Do you need a group or do you need a team. Is there a difference between the two? Why should it matter to you? What’s better for your business, the team approach or the group approach?
Before we can answer those questions, we need to understand the nature of groups and teams. The definition of a group is an assembly of individuals who meet regularly, who have frequent interaction, and who strive to achieve a goal or goals. This might mean that you put together a group of employees with diverse skill sets to solve a problem, tackle a new phase for your business, or to improve a process or product.
To assemble a group, you should go through the four steps of group development: forming, storming, norming, and performing. Interestingly, teams and groups go through the same process. Let’s look at the process and then discuss teams.
In the forming stage, everyone comes together and the members of the group begin to wrestle with the problem and take on their various roles within the group. It’s at this stage where everyone is usually interested in the project and enthusiastic about getting started. Depending on how you establish the group, if you don’t designate a formal leader, it’s during the forming stage that leaders emerge.
The storming stage is where group members begin to get to know one another better, and the push for power begins with some members. At this stage, a group member may challenge a non-designated leader for control of the group. In addition, it can also be a time when tempers begin to flare and team members bicker and aggravate each other. Think of this as the crucible stage of group development where pressure is applied and people must direct themselves to the task.

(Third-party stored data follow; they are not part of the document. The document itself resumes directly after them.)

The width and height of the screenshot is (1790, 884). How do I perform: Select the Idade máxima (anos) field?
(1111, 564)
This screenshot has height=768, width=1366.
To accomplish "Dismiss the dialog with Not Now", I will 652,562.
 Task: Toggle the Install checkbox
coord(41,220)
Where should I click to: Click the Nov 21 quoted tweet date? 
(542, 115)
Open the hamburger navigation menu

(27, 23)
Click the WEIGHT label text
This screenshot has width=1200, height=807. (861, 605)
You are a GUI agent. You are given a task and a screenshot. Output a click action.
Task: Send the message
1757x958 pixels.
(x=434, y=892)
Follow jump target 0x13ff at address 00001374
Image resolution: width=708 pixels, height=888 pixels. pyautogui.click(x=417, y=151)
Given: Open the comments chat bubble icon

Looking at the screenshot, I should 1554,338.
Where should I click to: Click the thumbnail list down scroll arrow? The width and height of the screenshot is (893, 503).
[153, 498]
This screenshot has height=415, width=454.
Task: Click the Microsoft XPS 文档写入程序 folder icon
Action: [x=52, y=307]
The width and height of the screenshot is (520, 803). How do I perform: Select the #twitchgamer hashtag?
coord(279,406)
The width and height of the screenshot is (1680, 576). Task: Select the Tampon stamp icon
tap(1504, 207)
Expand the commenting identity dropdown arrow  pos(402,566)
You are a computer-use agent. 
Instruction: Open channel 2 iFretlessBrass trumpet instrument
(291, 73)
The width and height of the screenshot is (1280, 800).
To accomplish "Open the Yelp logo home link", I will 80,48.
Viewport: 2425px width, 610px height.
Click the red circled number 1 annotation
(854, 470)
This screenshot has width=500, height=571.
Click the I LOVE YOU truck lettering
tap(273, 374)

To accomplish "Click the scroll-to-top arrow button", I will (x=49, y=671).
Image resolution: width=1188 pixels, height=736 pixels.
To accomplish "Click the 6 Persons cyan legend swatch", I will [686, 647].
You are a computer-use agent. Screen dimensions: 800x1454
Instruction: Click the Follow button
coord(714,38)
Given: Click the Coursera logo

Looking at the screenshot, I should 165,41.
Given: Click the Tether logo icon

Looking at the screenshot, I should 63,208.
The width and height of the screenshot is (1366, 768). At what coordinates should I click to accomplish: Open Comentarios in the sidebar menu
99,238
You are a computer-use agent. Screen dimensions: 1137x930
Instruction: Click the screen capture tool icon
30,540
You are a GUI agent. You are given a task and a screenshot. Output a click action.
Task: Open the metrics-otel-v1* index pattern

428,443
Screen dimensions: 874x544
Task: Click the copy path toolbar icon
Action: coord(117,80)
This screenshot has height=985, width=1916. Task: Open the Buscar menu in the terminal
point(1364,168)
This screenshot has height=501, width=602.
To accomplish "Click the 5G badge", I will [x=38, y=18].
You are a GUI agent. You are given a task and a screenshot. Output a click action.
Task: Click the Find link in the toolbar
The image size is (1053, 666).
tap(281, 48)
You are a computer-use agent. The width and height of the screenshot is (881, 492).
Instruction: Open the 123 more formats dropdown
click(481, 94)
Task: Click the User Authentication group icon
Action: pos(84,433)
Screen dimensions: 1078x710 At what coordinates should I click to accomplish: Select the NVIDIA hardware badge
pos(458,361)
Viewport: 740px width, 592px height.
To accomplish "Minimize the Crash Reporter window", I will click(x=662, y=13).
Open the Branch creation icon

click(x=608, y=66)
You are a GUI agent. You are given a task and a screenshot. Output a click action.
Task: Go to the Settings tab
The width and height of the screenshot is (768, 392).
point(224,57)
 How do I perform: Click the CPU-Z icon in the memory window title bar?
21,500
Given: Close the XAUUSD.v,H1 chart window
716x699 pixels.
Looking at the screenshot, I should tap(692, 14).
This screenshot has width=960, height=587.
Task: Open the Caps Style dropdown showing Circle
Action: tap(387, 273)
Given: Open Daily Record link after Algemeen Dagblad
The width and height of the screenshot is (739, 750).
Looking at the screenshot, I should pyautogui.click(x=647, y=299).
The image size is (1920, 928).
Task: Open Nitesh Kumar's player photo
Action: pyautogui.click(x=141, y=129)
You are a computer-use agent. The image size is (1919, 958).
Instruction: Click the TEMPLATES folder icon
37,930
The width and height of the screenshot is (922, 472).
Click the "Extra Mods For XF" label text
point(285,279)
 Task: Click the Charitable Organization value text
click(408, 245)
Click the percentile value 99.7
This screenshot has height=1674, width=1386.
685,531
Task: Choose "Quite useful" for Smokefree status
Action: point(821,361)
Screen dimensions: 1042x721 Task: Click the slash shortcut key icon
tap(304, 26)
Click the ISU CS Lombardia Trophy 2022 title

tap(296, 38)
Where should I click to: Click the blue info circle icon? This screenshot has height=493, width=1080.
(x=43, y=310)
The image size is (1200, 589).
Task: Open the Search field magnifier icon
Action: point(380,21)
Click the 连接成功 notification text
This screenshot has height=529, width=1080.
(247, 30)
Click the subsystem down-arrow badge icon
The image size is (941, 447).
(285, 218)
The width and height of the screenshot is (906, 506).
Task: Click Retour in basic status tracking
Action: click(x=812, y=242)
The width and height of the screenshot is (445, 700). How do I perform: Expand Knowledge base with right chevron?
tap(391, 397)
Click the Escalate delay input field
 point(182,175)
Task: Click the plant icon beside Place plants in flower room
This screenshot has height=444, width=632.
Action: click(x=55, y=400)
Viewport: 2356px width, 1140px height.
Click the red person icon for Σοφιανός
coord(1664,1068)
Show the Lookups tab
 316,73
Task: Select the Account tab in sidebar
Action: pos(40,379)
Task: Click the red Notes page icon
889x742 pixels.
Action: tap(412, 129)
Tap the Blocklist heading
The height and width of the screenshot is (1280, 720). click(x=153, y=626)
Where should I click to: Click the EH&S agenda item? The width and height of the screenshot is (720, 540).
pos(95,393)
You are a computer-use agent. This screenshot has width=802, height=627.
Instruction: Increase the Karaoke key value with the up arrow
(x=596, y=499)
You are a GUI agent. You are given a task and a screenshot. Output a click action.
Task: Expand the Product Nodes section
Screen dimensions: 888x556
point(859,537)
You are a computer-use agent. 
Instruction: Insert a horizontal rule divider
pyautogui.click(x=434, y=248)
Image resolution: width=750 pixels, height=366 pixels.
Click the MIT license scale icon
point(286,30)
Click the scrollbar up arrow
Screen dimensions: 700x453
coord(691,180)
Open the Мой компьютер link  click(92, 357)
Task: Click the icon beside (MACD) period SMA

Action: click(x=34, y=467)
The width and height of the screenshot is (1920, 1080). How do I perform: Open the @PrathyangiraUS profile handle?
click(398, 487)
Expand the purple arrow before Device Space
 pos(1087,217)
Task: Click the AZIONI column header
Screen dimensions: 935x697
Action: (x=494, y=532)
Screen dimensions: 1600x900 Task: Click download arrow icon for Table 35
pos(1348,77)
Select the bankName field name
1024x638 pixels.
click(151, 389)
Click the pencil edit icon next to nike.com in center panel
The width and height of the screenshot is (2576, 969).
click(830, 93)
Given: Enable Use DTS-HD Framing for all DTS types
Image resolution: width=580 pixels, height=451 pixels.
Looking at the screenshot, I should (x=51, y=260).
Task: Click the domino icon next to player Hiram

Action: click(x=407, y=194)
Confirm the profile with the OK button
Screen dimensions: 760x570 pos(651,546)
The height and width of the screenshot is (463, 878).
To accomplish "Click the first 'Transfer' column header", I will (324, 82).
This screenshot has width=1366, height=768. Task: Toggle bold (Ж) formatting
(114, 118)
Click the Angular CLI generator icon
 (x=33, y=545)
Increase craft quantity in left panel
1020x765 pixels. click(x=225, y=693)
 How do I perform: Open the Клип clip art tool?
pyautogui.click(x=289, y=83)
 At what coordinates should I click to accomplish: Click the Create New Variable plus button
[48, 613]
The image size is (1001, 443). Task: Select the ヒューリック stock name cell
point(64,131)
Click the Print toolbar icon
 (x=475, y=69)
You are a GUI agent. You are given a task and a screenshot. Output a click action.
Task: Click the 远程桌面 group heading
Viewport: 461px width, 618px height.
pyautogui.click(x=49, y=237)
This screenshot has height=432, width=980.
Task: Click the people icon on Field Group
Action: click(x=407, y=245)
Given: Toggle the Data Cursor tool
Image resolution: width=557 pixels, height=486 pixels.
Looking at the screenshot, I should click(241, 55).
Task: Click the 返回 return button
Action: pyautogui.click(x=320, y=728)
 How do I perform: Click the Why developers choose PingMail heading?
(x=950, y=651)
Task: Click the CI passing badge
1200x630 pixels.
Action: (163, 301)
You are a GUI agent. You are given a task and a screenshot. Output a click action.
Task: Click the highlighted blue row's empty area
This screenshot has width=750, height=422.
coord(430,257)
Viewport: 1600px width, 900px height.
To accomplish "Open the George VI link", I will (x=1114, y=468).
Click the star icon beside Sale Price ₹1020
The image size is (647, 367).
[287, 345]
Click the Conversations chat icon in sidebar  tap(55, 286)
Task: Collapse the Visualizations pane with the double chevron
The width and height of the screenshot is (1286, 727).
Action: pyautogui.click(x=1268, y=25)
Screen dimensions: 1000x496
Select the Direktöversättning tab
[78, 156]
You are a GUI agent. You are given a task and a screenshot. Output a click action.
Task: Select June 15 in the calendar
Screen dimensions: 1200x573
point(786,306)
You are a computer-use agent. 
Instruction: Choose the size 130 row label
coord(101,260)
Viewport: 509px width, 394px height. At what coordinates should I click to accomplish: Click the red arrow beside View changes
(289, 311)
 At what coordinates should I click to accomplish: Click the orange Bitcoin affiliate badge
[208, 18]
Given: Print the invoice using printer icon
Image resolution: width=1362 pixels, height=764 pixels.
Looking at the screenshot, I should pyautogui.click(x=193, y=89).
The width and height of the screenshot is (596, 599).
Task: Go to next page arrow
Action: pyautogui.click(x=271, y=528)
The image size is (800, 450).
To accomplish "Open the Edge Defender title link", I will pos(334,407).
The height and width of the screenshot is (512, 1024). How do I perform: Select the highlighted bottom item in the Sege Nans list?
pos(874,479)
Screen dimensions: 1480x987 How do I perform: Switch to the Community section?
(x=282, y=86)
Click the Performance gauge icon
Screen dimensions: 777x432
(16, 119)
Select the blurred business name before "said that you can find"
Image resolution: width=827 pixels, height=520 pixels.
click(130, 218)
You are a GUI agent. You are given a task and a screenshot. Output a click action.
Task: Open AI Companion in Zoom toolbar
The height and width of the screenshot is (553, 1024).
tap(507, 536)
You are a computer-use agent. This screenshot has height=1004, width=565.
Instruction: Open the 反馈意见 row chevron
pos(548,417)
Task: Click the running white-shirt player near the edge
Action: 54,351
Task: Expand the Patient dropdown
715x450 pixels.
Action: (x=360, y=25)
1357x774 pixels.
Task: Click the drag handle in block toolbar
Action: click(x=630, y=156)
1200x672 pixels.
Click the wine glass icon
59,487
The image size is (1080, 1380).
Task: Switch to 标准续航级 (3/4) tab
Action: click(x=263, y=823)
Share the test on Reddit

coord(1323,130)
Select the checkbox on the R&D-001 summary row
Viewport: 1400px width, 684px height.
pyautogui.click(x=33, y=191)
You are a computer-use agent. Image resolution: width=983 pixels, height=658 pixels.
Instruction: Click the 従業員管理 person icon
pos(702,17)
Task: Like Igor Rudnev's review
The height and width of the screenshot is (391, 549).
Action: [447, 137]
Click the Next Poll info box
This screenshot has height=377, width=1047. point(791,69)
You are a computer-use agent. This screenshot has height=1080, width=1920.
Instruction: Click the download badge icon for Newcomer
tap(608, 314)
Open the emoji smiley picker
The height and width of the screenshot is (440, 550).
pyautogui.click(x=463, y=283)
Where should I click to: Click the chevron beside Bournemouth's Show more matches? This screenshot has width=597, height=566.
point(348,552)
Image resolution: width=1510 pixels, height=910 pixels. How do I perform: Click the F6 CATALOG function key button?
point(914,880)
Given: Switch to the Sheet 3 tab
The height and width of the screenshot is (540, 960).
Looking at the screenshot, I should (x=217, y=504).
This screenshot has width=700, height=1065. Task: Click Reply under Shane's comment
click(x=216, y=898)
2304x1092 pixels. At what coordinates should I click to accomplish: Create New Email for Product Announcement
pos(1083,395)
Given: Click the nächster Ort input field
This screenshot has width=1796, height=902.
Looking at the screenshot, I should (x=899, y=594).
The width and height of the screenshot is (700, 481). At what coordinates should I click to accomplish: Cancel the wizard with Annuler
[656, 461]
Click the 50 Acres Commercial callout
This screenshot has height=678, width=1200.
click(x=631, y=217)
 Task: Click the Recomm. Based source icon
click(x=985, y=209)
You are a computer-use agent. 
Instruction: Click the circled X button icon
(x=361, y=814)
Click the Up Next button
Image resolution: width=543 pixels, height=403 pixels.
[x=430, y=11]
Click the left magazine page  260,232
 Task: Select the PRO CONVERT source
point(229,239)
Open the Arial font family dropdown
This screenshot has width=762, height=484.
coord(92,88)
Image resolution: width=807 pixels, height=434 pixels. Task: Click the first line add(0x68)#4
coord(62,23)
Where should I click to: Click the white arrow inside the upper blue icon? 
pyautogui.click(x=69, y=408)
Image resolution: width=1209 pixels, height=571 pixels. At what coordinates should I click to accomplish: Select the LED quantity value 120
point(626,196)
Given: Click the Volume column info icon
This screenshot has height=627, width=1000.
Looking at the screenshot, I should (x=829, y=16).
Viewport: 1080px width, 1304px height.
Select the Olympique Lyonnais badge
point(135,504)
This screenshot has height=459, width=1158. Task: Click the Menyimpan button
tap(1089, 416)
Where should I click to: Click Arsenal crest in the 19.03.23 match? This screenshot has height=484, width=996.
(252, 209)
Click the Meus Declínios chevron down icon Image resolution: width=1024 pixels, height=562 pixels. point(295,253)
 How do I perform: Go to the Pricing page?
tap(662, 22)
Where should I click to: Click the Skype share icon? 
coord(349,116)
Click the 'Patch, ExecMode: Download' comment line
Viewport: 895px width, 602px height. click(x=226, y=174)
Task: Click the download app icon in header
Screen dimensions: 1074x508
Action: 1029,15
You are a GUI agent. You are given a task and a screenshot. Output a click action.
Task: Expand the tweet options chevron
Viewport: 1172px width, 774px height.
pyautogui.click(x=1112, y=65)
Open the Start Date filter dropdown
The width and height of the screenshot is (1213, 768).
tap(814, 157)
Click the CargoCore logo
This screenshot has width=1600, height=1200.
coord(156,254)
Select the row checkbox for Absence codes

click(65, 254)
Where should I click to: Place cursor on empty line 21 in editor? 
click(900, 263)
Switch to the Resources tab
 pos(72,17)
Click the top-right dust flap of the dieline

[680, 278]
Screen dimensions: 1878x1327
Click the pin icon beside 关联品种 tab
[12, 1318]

As the group settles down, the group moves into the norming phase, where group members settle into their respective roles and begin to become effective. Group members begin to focus on how they can help the group. As group members start to know what they can expect from others in the group, trust slowly begins to build and the group becomes more effective. A good leader helps a group to communicate effectively and provides positive feedback, which further strengthens the group.
The final stage of group development is the performing stage. This is where the group begins to perform at a high level. Unfortunately, many groups never reach this level. In a high performing group members ask, how can we do our best? In the performing stage, you have the full development of the potential of the group members and the group.
In the end however, you still have a collection of individuals who focus on other interests and activities. Group members typically remain cordial but are not committed to one another. You will typically assemble a group for a short-term project and then disband the group once the project has completed. According to Wikipedia, teams normally have members with complementary skills and a team generates synergy through a coordinated effort that allows each member to maximize his or her strengths and minimize his or her weaknesses.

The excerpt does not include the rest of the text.